Common Flossing Mistakes
- Irritating the gums – Many people admit to being put off because it irritates their gums. However, the aim of flossing is to remove the plaque from the sides of your teeth and you should not put any real force on the gums. Gently moving the floss around the teeth in the opposite direction to the gum line will ensure you do not irritate your gums.
- Flossing at the wrong time – The best time to floss is at night, before you go to bed. It should also be done before you brush you teeth, as this will help to clean away any of the excess plaque you have dislodged that may still be around your teeth. When we sleep we produce less saliva, which acts as a protection from bacteria. By flossing and brushing at night you help to prevent your teeth being damaged by bacteria while you sleep.

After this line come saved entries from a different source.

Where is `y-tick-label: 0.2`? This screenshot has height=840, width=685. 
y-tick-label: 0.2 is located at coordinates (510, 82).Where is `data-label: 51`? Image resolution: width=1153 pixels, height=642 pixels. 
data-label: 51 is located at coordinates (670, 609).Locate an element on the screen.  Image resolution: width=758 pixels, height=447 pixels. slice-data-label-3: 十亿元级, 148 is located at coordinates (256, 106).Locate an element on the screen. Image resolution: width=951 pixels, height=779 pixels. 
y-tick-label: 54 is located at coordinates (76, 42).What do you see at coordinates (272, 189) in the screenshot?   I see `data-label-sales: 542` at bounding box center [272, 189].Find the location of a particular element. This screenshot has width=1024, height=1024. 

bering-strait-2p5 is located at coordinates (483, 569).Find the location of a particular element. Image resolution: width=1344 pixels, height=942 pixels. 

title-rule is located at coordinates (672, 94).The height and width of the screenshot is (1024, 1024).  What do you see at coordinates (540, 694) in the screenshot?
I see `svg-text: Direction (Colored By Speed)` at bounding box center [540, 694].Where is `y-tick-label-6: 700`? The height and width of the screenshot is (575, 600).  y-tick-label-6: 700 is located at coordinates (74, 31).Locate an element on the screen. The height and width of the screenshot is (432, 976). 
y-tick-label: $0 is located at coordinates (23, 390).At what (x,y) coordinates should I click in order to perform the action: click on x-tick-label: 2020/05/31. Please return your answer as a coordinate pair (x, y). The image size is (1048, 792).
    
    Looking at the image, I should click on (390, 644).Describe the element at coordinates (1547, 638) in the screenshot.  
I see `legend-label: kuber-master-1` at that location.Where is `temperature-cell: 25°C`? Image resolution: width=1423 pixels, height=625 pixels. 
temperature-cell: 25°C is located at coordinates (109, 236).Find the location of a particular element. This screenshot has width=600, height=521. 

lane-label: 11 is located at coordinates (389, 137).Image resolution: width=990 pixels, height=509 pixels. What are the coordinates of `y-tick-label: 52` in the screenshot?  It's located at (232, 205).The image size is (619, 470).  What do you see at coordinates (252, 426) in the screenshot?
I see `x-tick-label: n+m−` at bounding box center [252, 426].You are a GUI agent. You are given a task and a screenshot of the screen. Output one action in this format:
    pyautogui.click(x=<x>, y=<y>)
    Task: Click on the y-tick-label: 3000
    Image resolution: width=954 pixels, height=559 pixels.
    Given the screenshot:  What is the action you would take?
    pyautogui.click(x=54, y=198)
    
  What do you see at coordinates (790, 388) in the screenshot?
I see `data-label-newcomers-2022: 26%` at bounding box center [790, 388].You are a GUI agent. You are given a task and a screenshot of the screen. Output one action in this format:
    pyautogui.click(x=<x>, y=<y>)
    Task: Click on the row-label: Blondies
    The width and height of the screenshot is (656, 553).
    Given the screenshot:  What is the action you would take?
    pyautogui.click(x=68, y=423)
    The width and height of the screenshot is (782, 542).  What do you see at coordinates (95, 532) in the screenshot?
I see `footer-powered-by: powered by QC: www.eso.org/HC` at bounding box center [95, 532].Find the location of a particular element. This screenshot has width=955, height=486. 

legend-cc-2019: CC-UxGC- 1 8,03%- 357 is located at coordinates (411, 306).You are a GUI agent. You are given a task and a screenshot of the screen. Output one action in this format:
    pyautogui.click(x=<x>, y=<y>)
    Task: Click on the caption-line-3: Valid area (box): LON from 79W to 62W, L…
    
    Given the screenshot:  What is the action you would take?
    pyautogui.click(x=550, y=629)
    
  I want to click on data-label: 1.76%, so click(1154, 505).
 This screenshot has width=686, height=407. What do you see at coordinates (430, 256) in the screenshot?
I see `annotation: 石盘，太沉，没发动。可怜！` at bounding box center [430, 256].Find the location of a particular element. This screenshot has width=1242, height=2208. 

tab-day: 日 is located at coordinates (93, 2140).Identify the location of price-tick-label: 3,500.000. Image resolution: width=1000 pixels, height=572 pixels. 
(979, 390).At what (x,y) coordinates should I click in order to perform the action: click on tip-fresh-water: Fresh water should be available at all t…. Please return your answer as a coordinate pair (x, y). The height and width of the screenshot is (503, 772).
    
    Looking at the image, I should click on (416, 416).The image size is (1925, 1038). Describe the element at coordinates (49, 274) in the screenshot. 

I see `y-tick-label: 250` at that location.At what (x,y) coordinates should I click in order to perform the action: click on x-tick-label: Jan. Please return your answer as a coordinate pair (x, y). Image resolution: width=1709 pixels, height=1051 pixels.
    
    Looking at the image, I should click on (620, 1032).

- Using the wrong type of floss – If you struggle with flossing you may be using the wrong type of floss. Find out which type is suited to you, consider the spacing between your teeth and make sure you are using the right type of floss for your smile.
How To Floss Properly
1. Break off around 45cm of dental floss and wind most of it around your index or middle fingers on each hand (whichever is most comfortable).
2. Hold the it tightly with your thumbs and fingers leaving 2-3cm of taut floss between them.
3. Start on your top set of teeth and work from left to right. Place the dental floss in between two teeth. Gently glide it up and down, rubbing it against both sides of each tooth. Do not glide the floss into your gums.
4. As the floss reaches your gums, curve the floss at the base of the tooth into a C shape. This allows you to enter the space between your gums and your tooth. Then gently slide the floss against the tooth, away from the gum line.
5. Repeat the steps between all of your teeth, not forgetting the back of your last tooth. Use a new, clean section of the floss for each tooth.
Make Flossing Easier
Now that you know how to floss properly, including it in your daily oral hygiene regime should be a less daunting prospect. There are also a number of useful tools that you can use to make your flossing regime even easier.
- Water Flossers – use water and pressure to remove plaque and food from in between teeth. This device can be extremely useful if you have trouble using regular floss or if you have braces to clean between the brackets and wires.
- Inter dental brushes – are great little tools to help clean between your teeth. Make sure to use the right size brushes for the gaps between your teeth. Seek advise from your Dentist or Hygienist if you have trouble using an inter dental brush.
- Disposable floss picks – are easy to maneuver and can help you floss hard-to-reach teeth in the back of your mouth. They are especially useful for people who struggle to fit their fingers in and around your mouth while flossing.
At Holland Park Dental Centre we would always advise that you visit a Dentist or Dental Hygienist for a proper demonstration on how to floss. This will remove any risk of incorrect flossing as well as allow them to check for any issues that may have been caused by flossing mistakes in the passed.